**Work required**
Please copy each of the rows below word for word, keeping their order.

**Data excerpts**
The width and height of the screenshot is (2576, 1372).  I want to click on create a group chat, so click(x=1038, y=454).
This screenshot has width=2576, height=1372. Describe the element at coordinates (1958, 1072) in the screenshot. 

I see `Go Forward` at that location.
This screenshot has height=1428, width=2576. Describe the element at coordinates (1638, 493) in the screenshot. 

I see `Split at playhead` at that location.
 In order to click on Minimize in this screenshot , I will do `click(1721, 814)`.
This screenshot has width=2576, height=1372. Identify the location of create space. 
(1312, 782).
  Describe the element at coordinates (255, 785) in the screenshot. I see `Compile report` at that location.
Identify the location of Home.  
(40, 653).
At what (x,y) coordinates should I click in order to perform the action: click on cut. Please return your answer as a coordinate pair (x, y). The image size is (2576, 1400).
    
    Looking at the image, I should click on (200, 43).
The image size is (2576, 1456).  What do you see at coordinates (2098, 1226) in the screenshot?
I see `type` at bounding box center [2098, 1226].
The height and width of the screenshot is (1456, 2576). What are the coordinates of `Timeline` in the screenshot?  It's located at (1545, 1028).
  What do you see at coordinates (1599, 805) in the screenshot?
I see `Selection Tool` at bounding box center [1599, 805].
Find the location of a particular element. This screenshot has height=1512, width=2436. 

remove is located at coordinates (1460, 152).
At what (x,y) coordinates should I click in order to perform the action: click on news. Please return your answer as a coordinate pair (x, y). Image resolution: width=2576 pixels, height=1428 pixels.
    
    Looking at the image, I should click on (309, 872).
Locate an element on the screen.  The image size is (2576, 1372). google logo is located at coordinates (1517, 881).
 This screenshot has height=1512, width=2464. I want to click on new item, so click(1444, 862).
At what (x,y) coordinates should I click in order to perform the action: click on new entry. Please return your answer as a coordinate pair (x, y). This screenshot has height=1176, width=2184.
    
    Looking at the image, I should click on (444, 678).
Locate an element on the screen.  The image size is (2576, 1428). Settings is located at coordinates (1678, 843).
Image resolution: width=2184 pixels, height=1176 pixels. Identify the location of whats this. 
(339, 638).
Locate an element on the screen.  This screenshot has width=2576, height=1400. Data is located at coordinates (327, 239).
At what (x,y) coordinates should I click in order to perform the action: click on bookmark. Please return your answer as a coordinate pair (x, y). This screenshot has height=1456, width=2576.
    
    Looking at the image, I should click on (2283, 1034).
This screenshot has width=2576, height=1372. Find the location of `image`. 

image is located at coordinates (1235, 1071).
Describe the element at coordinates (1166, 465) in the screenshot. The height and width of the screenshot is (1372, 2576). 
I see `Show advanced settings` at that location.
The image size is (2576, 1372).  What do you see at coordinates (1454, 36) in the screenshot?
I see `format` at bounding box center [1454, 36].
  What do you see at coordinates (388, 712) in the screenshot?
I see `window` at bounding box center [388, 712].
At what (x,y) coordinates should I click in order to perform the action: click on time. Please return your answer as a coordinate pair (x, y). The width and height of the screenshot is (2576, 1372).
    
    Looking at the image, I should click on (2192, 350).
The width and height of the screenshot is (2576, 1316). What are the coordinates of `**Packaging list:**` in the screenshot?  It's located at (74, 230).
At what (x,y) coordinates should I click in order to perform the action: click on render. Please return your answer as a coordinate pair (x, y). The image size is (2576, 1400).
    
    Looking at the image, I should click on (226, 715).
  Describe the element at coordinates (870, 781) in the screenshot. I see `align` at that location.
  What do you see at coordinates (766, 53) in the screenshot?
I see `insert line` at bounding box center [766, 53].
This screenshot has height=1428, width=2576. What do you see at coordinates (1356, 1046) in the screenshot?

**Expected answer**
The width and height of the screenshot is (2576, 1372).  I want to click on create a group chat, so click(x=1038, y=454).
This screenshot has width=2576, height=1372. Describe the element at coordinates (1958, 1072) in the screenshot. 

I see `Go Forward` at that location.
This screenshot has height=1428, width=2576. Describe the element at coordinates (1638, 493) in the screenshot. 

I see `Split at playhead` at that location.
 In order to click on Minimize in this screenshot , I will do `click(1721, 814)`.
This screenshot has width=2576, height=1372. Identify the location of create space. 
(1312, 782).
  Describe the element at coordinates (255, 785) in the screenshot. I see `Compile report` at that location.
Identify the location of Home.  
(40, 653).
At what (x,y) coordinates should I click in order to perform the action: click on cut. Please return your answer as a coordinate pair (x, y). The image size is (2576, 1400).
    
    Looking at the image, I should click on (200, 43).
The image size is (2576, 1456).  What do you see at coordinates (2098, 1226) in the screenshot?
I see `type` at bounding box center [2098, 1226].
The height and width of the screenshot is (1456, 2576). What are the coordinates of `Timeline` in the screenshot?  It's located at (1545, 1028).
  What do you see at coordinates (1599, 805) in the screenshot?
I see `Selection Tool` at bounding box center [1599, 805].
Find the location of a particular element. This screenshot has height=1512, width=2436. 

remove is located at coordinates (1460, 152).
At what (x,y) coordinates should I click in order to perform the action: click on news. Please return your answer as a coordinate pair (x, y). Image resolution: width=2576 pixels, height=1428 pixels.
    
    Looking at the image, I should click on (309, 872).
Locate an element on the screen.  The image size is (2576, 1372). google logo is located at coordinates (1517, 881).
 This screenshot has height=1512, width=2464. I want to click on new item, so click(1444, 862).
At what (x,y) coordinates should I click in order to perform the action: click on new entry. Please return your answer as a coordinate pair (x, y). This screenshot has height=1176, width=2184.
    
    Looking at the image, I should click on (444, 678).
Locate an element on the screen.  The image size is (2576, 1428). Settings is located at coordinates (1678, 843).
Image resolution: width=2184 pixels, height=1176 pixels. Identify the location of whats this. 
(339, 638).
Locate an element on the screen.  This screenshot has width=2576, height=1400. Data is located at coordinates (327, 239).
At what (x,y) coordinates should I click in order to perform the action: click on bookmark. Please return your answer as a coordinate pair (x, y). This screenshot has height=1456, width=2576.
    
    Looking at the image, I should click on (2283, 1034).
This screenshot has width=2576, height=1372. Find the location of `image`. 

image is located at coordinates (1235, 1071).
Describe the element at coordinates (1166, 465) in the screenshot. The height and width of the screenshot is (1372, 2576). 
I see `Show advanced settings` at that location.
The image size is (2576, 1372).  What do you see at coordinates (1454, 36) in the screenshot?
I see `format` at bounding box center [1454, 36].
  What do you see at coordinates (388, 712) in the screenshot?
I see `window` at bounding box center [388, 712].
At what (x,y) coordinates should I click in order to perform the action: click on time. Please return your answer as a coordinate pair (x, y). The width and height of the screenshot is (2576, 1372).
    
    Looking at the image, I should click on (2192, 350).
The width and height of the screenshot is (2576, 1316). What are the coordinates of `**Packaging list:**` in the screenshot?  It's located at (74, 230).
At what (x,y) coordinates should I click in order to perform the action: click on render. Please return your answer as a coordinate pair (x, y). The image size is (2576, 1400).
    
    Looking at the image, I should click on (226, 715).
  Describe the element at coordinates (870, 781) in the screenshot. I see `align` at that location.
  What do you see at coordinates (766, 53) in the screenshot?
I see `insert line` at bounding box center [766, 53].
This screenshot has height=1428, width=2576. What do you see at coordinates (1356, 1046) in the screenshot?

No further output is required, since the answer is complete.